* **Task details**
Output the entries below unchanged, except for the pictures.
======== Data for this task ========
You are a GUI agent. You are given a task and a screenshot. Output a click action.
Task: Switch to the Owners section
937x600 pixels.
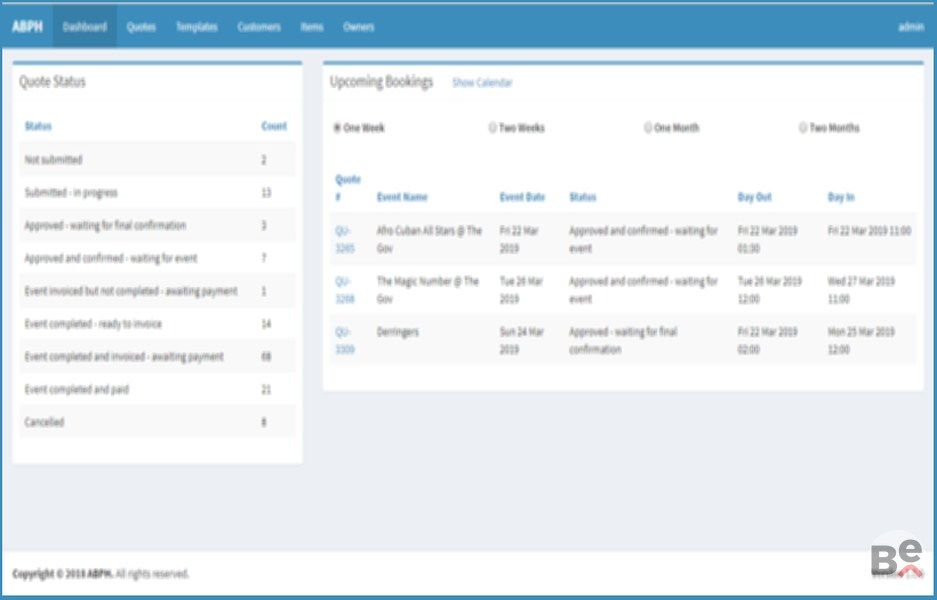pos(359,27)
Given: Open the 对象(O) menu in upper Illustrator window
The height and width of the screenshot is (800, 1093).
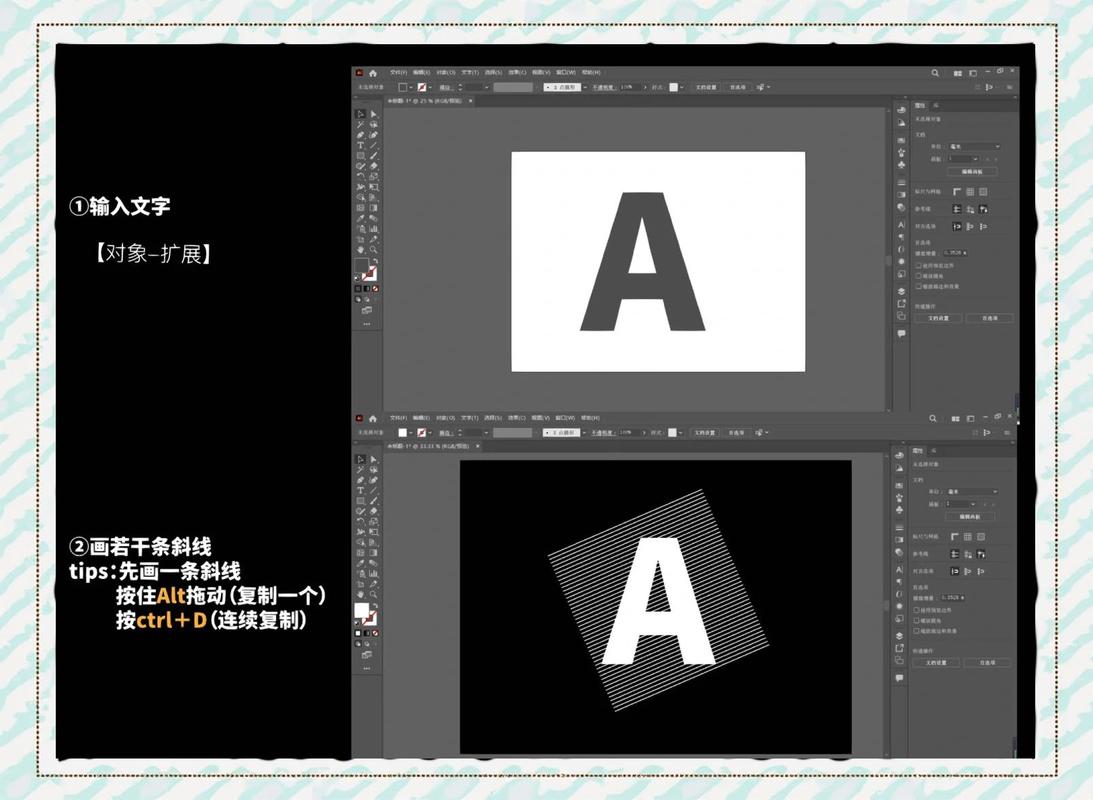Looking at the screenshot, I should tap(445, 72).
========
* **Written solution**
You are a GUI agent. You are given a task and a screenshot. Output a click action.
Task: Switch to the Owners section
937x600 pixels.
pos(359,27)
Given: Open the 对象(O) menu in upper Illustrator window
The height and width of the screenshot is (800, 1093).
Looking at the screenshot, I should tap(445, 72).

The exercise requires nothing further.